* **EXERCISE AIM**
Filter the entries, keeping every line with the word "first".

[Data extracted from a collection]
========================================================================

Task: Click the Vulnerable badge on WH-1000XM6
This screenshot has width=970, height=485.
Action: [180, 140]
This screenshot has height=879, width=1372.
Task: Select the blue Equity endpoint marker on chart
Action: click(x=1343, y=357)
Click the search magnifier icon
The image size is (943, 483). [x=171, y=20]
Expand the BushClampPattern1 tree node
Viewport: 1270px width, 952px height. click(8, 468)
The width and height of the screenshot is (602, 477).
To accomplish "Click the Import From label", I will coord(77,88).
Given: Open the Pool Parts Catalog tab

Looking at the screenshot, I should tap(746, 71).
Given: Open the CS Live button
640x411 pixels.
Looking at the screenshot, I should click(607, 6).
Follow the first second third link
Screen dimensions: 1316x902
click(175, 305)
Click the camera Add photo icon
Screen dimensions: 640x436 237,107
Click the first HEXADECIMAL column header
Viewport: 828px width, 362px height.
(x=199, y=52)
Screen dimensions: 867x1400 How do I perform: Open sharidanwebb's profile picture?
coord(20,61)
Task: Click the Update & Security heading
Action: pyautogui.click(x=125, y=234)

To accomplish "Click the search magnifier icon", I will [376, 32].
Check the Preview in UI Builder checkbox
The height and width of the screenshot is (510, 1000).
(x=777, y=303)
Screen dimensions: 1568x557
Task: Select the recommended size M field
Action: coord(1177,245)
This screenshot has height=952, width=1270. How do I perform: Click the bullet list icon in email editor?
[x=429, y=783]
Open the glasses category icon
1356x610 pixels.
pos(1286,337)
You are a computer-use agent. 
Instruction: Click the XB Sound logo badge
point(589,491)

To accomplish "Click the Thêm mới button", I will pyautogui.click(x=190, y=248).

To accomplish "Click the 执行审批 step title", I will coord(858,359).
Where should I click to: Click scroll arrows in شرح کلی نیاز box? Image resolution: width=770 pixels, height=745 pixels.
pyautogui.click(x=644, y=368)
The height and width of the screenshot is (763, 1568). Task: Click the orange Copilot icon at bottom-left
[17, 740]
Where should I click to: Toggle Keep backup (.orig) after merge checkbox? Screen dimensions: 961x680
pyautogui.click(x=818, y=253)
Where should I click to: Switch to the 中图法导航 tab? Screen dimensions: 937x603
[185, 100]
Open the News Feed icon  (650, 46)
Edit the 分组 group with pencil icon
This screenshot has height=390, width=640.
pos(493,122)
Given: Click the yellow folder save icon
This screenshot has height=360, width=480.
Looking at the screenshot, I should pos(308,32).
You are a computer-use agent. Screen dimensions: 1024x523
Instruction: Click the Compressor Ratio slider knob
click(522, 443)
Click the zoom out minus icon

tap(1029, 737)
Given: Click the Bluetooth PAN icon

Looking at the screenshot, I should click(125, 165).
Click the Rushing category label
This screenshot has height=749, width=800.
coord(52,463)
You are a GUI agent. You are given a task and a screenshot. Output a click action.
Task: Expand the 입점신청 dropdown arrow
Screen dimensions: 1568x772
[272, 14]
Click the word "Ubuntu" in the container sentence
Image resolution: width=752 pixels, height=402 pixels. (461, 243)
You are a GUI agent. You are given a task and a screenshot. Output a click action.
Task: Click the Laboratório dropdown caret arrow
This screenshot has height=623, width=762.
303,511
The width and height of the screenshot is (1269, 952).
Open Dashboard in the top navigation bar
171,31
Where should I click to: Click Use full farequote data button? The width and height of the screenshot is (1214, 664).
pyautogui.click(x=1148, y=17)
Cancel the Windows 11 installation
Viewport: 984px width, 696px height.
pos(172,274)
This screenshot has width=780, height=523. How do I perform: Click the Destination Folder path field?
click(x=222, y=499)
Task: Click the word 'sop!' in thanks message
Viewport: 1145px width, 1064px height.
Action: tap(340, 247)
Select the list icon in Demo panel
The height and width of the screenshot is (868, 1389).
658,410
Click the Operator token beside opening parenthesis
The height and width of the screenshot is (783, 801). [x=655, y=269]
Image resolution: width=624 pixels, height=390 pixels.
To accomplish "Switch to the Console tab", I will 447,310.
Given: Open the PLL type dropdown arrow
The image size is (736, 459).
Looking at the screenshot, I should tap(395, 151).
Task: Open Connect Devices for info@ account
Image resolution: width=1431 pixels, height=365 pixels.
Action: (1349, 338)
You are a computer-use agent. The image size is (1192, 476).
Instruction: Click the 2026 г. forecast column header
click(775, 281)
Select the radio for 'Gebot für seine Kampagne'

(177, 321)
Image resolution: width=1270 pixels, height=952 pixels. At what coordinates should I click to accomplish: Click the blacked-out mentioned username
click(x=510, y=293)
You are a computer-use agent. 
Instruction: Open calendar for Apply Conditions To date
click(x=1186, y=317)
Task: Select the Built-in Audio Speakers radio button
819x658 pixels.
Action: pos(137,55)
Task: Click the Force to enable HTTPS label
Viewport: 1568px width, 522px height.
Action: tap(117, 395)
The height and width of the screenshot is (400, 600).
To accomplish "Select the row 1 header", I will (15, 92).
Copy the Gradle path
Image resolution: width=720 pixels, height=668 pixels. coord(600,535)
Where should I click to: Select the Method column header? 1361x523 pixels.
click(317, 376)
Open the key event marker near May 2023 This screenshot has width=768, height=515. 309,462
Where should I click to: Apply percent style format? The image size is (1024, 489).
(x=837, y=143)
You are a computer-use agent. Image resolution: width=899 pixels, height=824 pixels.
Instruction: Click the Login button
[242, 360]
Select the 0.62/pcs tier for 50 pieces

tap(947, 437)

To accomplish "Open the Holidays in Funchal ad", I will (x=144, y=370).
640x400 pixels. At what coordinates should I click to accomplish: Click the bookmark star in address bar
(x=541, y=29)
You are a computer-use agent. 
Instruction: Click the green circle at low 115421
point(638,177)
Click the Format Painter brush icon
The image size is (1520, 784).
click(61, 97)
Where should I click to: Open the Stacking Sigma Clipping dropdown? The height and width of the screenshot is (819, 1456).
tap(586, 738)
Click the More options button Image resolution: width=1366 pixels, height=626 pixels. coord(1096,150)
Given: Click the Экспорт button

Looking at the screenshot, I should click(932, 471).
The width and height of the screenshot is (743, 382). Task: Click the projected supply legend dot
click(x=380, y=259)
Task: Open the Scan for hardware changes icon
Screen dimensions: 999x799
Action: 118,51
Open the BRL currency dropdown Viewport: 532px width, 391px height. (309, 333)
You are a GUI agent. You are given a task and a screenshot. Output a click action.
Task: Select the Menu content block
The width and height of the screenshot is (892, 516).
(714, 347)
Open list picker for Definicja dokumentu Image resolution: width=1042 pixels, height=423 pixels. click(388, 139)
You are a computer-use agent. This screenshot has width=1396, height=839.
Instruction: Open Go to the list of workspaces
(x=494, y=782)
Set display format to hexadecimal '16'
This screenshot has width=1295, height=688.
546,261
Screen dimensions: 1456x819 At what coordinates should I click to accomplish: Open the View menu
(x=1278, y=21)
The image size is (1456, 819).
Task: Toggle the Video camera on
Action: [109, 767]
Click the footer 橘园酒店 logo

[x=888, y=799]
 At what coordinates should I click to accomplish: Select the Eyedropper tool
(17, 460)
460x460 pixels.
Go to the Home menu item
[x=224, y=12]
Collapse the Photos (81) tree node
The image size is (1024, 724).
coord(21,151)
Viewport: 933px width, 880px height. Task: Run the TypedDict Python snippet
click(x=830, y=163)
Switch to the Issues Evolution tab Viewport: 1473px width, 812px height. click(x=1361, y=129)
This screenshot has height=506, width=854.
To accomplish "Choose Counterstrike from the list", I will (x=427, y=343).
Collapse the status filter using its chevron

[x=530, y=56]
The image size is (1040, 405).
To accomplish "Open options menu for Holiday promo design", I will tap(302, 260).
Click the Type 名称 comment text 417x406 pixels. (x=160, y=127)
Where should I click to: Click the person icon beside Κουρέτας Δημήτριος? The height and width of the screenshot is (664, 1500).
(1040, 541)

========================================================================

* **TASK OUTPUT**
Follow the first second third link
Click the first HEXADECIMAL column header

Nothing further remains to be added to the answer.